She's There
Aghniya telah sampai di rumah sakit yang Dhimas beritahukan. Gadis itu menelusuri lorong rumah sakit guna mencari teman karibnya. Gadis itu menoleh dan wajahnya berubah sumringah kala mendapati pemuda yang ia cari.
“Dhimsyyyyyy!!” panggilnya ceria. Gadis itu melangkah riang menghampiri Dhimas yang tadinya sedang menunduk seraya menautkan jemarinya.
Dhimas menoleh, bukan hal sulit menemukan sumber suara karena kerasnya suara gadis itu memenuhi lorong rumah sakit.
Pemuda itu tersenyum lesu, Aghniya dapat melihat jelas kantung mata hitam di sekitar netra indah pemuda itu. Wajah Dhimas pun menjadi sedikit pucat, beruntung gadis itu tidak menuruti perkataan Dhimas yang enggan makan. Untunglah ia tetap membawakam makanan untuk Dhimas.
“Sama siapa ke sini?” tanya Dhimas.
“Sendiri.”
“Ooh,” Dhimas mengangguk-angguk. Ia mengusak matanya sebelum kembali berujar. “Gue kira lo bakal ngasih tau temen-temen gue.”
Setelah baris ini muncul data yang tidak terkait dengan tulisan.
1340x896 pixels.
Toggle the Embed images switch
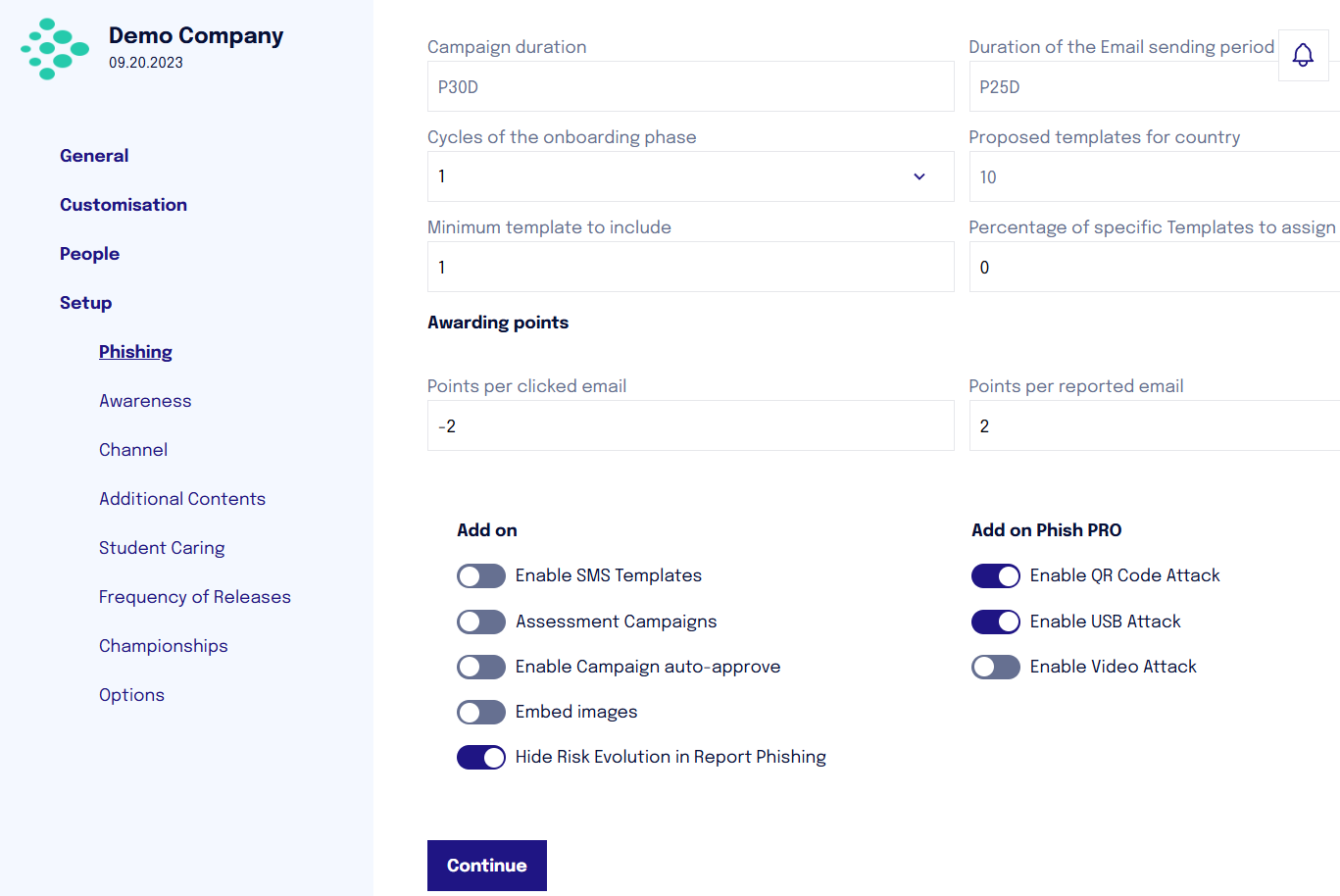pos(481,712)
“Enggak, gue tau lo nggak suka masalah lo beber ke banyak orang. Gue juga nggak berhak ngasih tau mereka, you can tell them when you're ready. It's okay,” ujar Aghniya yang dibalas senyuman tipis oleh Dhimas. Dalam hati pemuda itu bersyukur ada yang benar-benar mengerti dirinya tanpa perlu selalu ia terjemahkan perasaannya.
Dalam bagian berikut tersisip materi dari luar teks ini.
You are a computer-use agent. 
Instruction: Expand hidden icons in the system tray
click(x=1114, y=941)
“Gue juga tau lo belom makan, nih. Nasi padang, pake ayam saaaayyuuuuurr~”
Dhimas terkekeh pelan, “Eh, lo berisik banget tau. Nanti pasien lain keganggu deh sama lo.”
Refleks, Aghniya menutup mulutnya rapat-rapat. Ditambah dengan tangannya yang juga ia gunakan untuk menutup mulutnya. “Hah? Iya ya?” tanyanya. “Ya ampun..” ujarnya lagi, kali ini dengan suara berbisik.
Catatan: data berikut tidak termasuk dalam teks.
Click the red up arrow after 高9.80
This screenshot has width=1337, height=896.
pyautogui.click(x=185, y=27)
Dhimas lagi-lagi tertawa pelan. “Ini terus gue makannya pake apa, Bro? Nggak dapet sendok?”
“Ih, orang mah makan nasi padang pake tangan, Dhim.”
“Males cuci tangannya. Lo nggak bawa sendok?” tanya Dhimas.
“Mau pake sendok gue?”
“Iya sini, lah. Pinjem,” balas Dhimas. Kemudian Aghniya mengeluarkan sendok miliknya yang ia bawa guna memakan bekalnya di sekolah.
“Nih, bersih kok. Tadi udah gue cuci di sekolah,” ujar Aghniya. “Iyaa, tau gue,” jawab Dhimas kemudian mulai menyantap nasi padang yang berada di tangannya.
Pria itu makan dengan lahap, entah sudah kelaparan sejak kapan. Yang Aghniya tahu, pasti waktu makannya sama sekali tak teratur. Entah sudah berapa banyak jam makan siang dan makan malam yang Dhimas lewatkan hanya untuk memastikan keadaan sang ibu semakin membaik.
“Lo nggak makan berapa hari?” tanya Aghniya. “Laper amat keliatannye, tadi aja gue tawarin makan nggak mau.”
“Nggak tau berapa hari. Tapi gue laper banget sih emang, tadi gue nolak soalnya belom sadar kalo laper,” ujar Dhimas.
Selang beberapa menit, Dhimas selesai makan. Ia merapikan bungkusan nasi untuk dibuang ke tempat sampah. Setelahnya berniat mencuci sendok milik Aghniya yang ia pinjam. Namun, niatnya itu ditahan oleh sang gadis.
“Udah sini, nggak usah dicuci.”
“Serius?” tanyanya. “Iyaa,” jawab Aghniya lalu merebut paksa sendoknya kemudian memasukkannya kembali ke tas bekalnya.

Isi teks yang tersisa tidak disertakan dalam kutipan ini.